Government agency of Taiwan

The Taiwan Centers for Disease Control (CDC; 衛生福利部疾病管制署 (Wèishēng Fúlì Bù Jíbìng Guǎnzhì Shǔ, Ōe-seng Hok-lī Pō͘ Chi̍t-pēⁿ Koán-chè Sú)) is the national public health agency of the Republic of China (Taiwan). It is a subagency of the Ministry of Health and Welfare.

==History==
The agency was established on 1 July 1999.

===Timeline of early warning for COVID-19===

TCDC officials saw premonitions of the COVID-19 pandemic in December on social media. As well, medical staff freely transit the Taiwan Strait, so the TCDC was dimly aware that something was awry in December. On 31 December, Wuhan city government stamped paper that required doctors in the city to report all cases of a novel pneumonia to them. On 1 January, the Huanan Seafood City market (HSCM) was shuttered by the health authorities.

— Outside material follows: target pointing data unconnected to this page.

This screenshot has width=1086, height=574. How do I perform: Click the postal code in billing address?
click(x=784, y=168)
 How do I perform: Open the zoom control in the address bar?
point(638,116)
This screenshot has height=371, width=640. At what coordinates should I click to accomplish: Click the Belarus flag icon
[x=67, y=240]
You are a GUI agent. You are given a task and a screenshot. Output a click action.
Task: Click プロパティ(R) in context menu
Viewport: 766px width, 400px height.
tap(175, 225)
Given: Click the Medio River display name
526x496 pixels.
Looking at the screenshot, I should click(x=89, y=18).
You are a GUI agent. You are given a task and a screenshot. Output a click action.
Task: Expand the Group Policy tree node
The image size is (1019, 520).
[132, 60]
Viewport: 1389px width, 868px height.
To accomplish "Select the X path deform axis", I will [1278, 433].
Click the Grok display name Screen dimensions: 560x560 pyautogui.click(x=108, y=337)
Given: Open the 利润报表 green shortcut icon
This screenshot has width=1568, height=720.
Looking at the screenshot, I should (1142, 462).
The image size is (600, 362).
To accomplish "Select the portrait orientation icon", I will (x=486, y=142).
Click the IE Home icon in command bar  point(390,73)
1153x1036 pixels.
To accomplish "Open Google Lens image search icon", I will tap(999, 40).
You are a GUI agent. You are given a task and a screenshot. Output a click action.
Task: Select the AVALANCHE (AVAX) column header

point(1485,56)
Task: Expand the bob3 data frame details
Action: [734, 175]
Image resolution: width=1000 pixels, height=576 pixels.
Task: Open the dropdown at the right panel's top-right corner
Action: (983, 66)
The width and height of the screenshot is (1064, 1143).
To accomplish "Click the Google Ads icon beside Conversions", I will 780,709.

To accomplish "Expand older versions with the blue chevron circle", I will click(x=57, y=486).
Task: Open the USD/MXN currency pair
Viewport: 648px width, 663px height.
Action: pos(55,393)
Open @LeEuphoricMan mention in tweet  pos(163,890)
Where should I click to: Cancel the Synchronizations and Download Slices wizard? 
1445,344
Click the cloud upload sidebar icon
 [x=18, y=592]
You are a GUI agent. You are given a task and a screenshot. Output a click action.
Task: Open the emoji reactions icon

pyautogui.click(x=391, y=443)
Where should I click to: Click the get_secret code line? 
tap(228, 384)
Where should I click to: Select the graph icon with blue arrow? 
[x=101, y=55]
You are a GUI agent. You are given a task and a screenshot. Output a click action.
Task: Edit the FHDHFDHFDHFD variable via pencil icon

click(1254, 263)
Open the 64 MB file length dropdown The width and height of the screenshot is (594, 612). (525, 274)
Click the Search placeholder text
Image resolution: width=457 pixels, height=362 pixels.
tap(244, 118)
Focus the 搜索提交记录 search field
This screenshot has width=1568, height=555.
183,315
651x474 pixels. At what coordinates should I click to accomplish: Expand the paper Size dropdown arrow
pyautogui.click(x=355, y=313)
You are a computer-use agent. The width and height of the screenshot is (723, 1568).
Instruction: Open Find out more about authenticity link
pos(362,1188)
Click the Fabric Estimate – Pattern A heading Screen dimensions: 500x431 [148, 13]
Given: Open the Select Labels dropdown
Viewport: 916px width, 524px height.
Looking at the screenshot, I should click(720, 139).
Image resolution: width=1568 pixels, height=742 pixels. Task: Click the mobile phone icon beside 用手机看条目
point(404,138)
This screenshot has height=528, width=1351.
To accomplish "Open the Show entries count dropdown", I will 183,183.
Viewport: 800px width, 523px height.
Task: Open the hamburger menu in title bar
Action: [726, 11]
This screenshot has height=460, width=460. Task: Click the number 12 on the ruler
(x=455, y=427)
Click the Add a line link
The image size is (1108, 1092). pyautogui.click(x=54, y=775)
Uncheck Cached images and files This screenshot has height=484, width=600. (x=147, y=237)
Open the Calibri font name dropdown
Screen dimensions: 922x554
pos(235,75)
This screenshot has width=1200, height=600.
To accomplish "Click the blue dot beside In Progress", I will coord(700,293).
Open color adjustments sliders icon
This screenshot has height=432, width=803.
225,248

By 5 January 2020, the Taiwan CDC began monitoring all individuals who had travelled to Wuhan within fourteen days and exhibited a fever or symptoms of upper respiratory tract infections. These people were screened for 26 known pathogens, including SARS and Middle East respiratory syndrome, and those testing positive were quarantined.

Chuang Yin-ching recounted that "TCDC made a request to the Chinese health authority on 6 January. I was notified on 11 January. I remember that day very clearly because that was the Taiwan presidential election day. Around 6 pm in the afternoon I got a phone call from the director general of the Taiwan CDC that (I and a colleague) had permission to go to Wuhan. We flew there the next night for a meeting on 13 and 14 January morning and afternoon in Wuhan."

On 15 January, Chuang and his colleague were summoned to the Director-General of the TCDC. The next morning he was present at the expert task force meeting. This was followed by a press conference on 16 January.

On 20 January 2020, the CECC was activated.

== Central Epidemic Command Center (CECC) ==

The Central Epidemic Command Center, division of the National Health Command Center, is activated by the government of Taiwan for several disease outbreaks, as the 2009 swine flu pandemic and the COVID-19 pandemic.

The CECC has the authority to coordinate works across government departments and enlist additional personnel during an emergency.

==Notable personnel==
- Chuang Yin-ching, commander of the Communicable Disease Control Medical Network
- Ih-Jen Su, director-general (2003–2005)
- Twu Shiing-jer, director-general (2000–2002)

==Centers==
- Taipei Regional Center
- Northern Regional Center
- Central Regional Center
- Eastern Regional Center
- Southern Regional Center
- Kaohsiung-Pingtung Regional Center

== Methadone program ==
The agency subsidizes a methadone maintenance treatment program in Taiwan. This includes providing methadone for addicts as well as providing psychiatrists, nurses, and case works, additionally the program "also provides educational programs for specific patients who were under conditions of deferred prosecution."